Amphibians
I opened the front door of my apartment building today and felt the calm chill greet me with a lackadaisical care of my existence. Was it the air that was rushing in to vent my space or was it the other way around — for I had felt at that moment that my simple, quiet intrusion had caused a ripple that truly meant nothing to the world around me. But I had to stand there and take it all in for a few seconds at least; as tribute, as homage, to our city and our fates intertwined. Door hinged midway like the symbolic opening and closing of a chapter in a book — same book nevertheless but definitely a neatly tied up ending that had run its course. The only thing propping that last sentimental page up was my questionably straight, solitary arm in the doorway of life — of the most deliberate few tributary seconds of my life. That delaying, that procrastinating, that solidifying of the moment was like instant gratification as I breathed in the velvet wintery New York City air on the morning of February 9th of 2015, when I was finally performing instead of speaking my acceptance and acknowledgment of my helplessness in this vast life of change.
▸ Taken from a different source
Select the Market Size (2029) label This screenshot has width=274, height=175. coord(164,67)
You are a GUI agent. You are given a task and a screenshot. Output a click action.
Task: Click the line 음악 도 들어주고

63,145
And stepping down those royal steps of life, one walks tall and hardened at the same time — cold yet warmed by the vicissitudes and circumstances we are born into, and one emerges a half-formed amphibian — perpetually walking on land and attempting to swim in the sweeping waters of life.
I did not remember the door closing behind me on that saturated Monday morning, but I know that it certainly did and I certainly let it without putting up any instance of a fight.